Friday, November 8, 2019

Last Call For The Battle Of Bevinstan, Con't

Nervous Kentucky Republicans, cognizant of being put in the national spotlight (and not being as evil as NC Republicans apparently) are putting the onus on Matt Bevin to either prove those election irregularities he keeps complaining about or to concede the election to Andy Beshear.

A growing number of Republican lawmakers are urging Kentucky Gov. Matt Bevin, a fellow Republican, to either provide evidence of the voting “irregularities” he has alleged or concede Tuesday’s election to Gov.-elect Andy Beshear, who defeated him by 5,189 votes.

“The best thing to do, the right thing to do, is for Governor Bevin to concede the election today so we can move on,” said Rep. Jason Nemes, R-Louisville.

Senate President Robert Stivers, R-Manchester, first raised the possibility of the tight election being decided by the Republican-led legislature Tuesday night when he explained the process that would occur if Bevin decided to challenge the results of the race. Bevin bolstered that speculation Wednesday by claiming that thousands of absentee ballots were counted illegally without presenting any proof to back up his claim.

Republicans in the legislature aren’t buying it.

Nemes said he has not seen much support for an election challenge among his Republican colleagues in the House, largely because the governor has not backed up his claims. None of the lawmakers the Herald-Leader spoke to Thursday said they had seen evidence to support Bevin’s claims.
Rep. John Blanton, R-Salyersville, is a former state police officer who said he has heard rumors of election problems but no hard evidence.

“The last thing anyone wants to do is overturn a constitutional election,” Blanton said. “We want the will of the people to be done.”

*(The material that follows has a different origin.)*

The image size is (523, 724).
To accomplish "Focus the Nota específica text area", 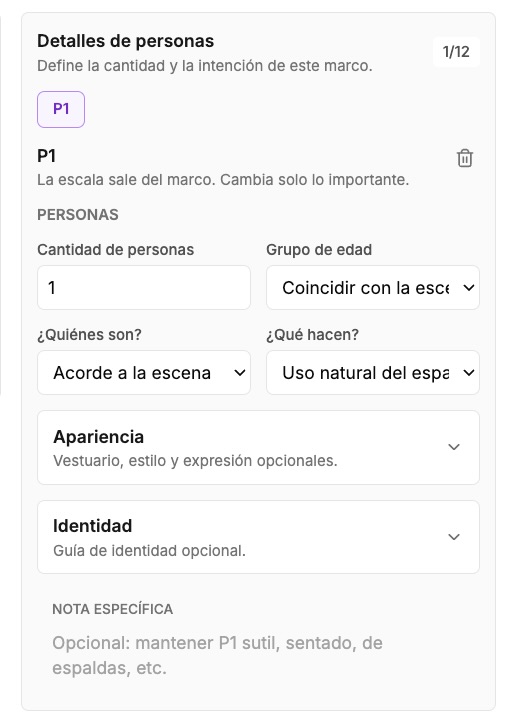I will (x=258, y=656).
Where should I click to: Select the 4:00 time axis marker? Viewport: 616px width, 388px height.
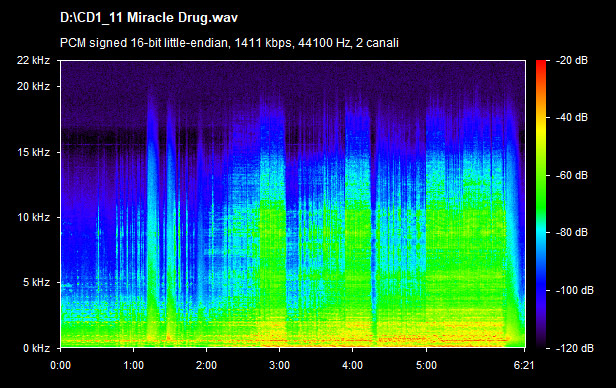point(352,366)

House Republicans have had a rocky relationship with Bevin since they gained control of the chamber in 2016. Often, it was the GOP-led House that blocked Bevin’s policy priorities, such as a funding mechanism for charter schools and more aggressive reforms to the pension system.

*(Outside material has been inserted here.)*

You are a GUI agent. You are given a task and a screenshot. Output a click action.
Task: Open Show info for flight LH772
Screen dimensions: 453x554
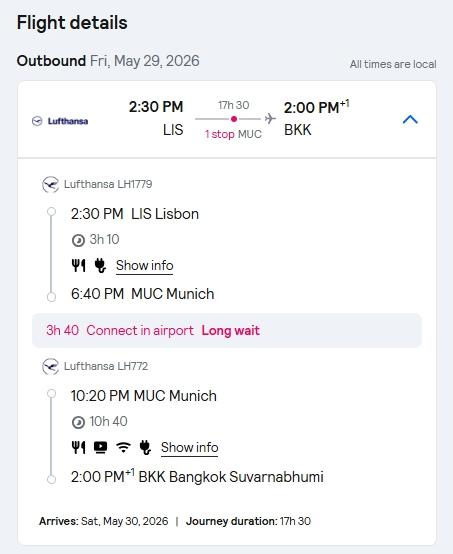pos(189,448)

It's really something that Matt Bevin has managed to piss enough enough Republicans in the KY General Assembly that they're flat out not backing his play in the House. 

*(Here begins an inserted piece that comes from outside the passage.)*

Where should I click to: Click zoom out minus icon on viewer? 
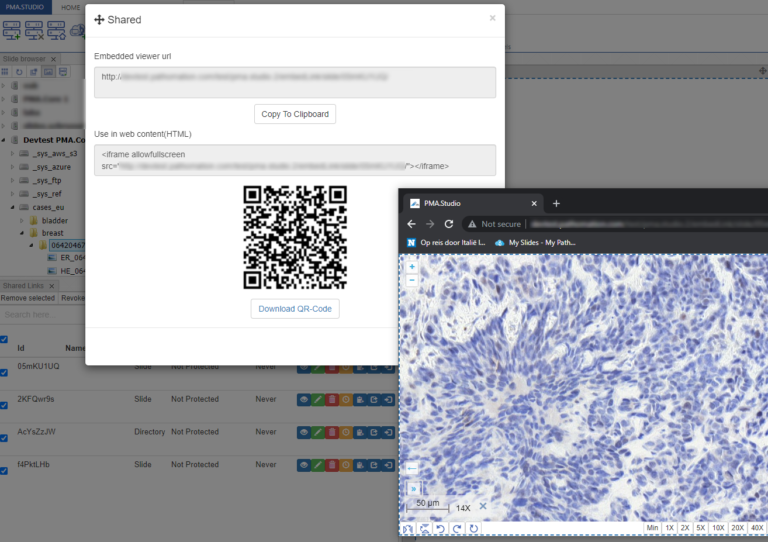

Even my own state House member, Republican Adam Koenig, told Bevin to suck it.

“There’s nothing wrong with checking the math,” said state Rep. Adam Koenig, R-Erlanger. “Unless there is a mountain of clear, unambiguous evidence, then he should let it go.”

State Senate leader Rob Stivers is now crawling back from the limb he went out on Tuesday night.

Republican Senate President Robert Stivers believes Gov. Matt Bevin should concede his loss to Democrat Andy Beshear if next week's recanvass doesn't significantly change the vote totals.

“It’s time to call it quits and go home, say he had a good four years and congratulate Gov.-elect Beshear,” Stivers said in a brief Friday interview at the Capitol.

Maybe the loads of bad press have something to do with it.  Also, and I can't stress this enough, Matt Bevin is an asshole.

But Bevin isn't giving up.  Robocalls seeking evidence of "voting irregularities" to be reported are going out now, funded by Bevin supporters who want this fight to go until Beshear's victory is overturned.

Conservative political activist Frank Simon, a longtime supporter of Gov. Matt Bevin, is sending robocalls asking Kentuckians to report suspicious activity or voter fraud to the State Board of Elections before Nov. 14 — the day of Bevin's requested recanvass.

Bevin finished 5,189 votes behind Democrat Andy Beshear in Tuesday's gubernatorial election but has refused to concede the race, requesting a recanvass of the vote, which is essentially a review of the vote totals in each county.

The governor has also made allegations of widespread voting irregularities and fraud on Election Day, but he hasn't provided any evidence to back up those claims.

According to a voicemail of the robocall sent to a Republican in Western Kentucky, Simon says, "If you or anyone you know has information regarding suspicious activity at polling locations, please report suspected voter fraud to the state department of elections by calling 502-573-7100."

He also asked that those calls to the State Board of Elections phone number take place by Nov. 13 — the day before each county board of elections conducts the recanvass.

There is no disclaimer on the call indicating who paid for it, nor is it explained that the call is not coming from the State Board of Elections.

Simon, of Louisville, did not return voicemails and an email asking who paid for the robocall and how many people it went to, or if any other group requested that he make the calls.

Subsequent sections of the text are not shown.